Days passed and my condition was worsening. What was once a vibrant voice had grown to become dull and dreary and reduced in its presence entirely. Something was wrong with Charlie. I needed to speak to him.
“Charlie, are you there?” I asked as I shifted towards the curtain. Nothing.
“Charlie? Charlie?” I repeated. No response. I pushed myself off of the hospital bed, forcing myself up. I dragged my medical oxygen machine and reached the blue curtain. My fingers grazed over it feeling the roughness of the curtain. I pushed it aside only to discover an empty bed.
I woke up to several blurry faces hunched over me. My eyes slowly pried open. I squinted and tried to assess my surroundings. All I could see were the curtains that surrounded me; except, these weren’t blue. I looked around frantically as my heart rate began to soar and my throat began to close. Doctors and nurses crowded around me and slipped me into an oxygen mask.
“Where is Charlie?” I cried although I couldn’t muster up the energy to do so. Tears seeped from my eyes, soaking my face
A stout nurse pulled back the curtain. A child. A child engulfed in tubes, wires, pipes, and IV’s.
“Charlie,” I whispered.
“Take me to him,” I demanded of the nurse. My bed was moved next to his. I reached my hand over and took his in mine. His small, warm hands fit perfectly into mine. I stroked them and wept, my body heaving and throat closing with every shudder. Charlie’s eyes pried open and he stared straight at me. My heart leaped. He was still with me; more importantly, I could see him.

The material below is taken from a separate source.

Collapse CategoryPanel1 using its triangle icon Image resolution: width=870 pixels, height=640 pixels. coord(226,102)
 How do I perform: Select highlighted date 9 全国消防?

His auburn hair and defined facial structure were just as I had imagined.
“I’m sorry Charlie,” I pleaded. The monotonous beeping of machines sounded up the room. “It’s alright, No,” he responded using the last few breaths he could muster up. I let out a lethargic giggle and smiled weakly at him. I clutched his hand and stared into his eyes. At that moment, I came to a realization: he was infected as well. Pools of tears began to fill my eyes as well as his.
“Breathe with me,” I said to Charlie.
One. Two. Three.
One. Two. Three.
We breathed in unison, hands enveloped. We were in solidarity; united whilst fighting against the virus.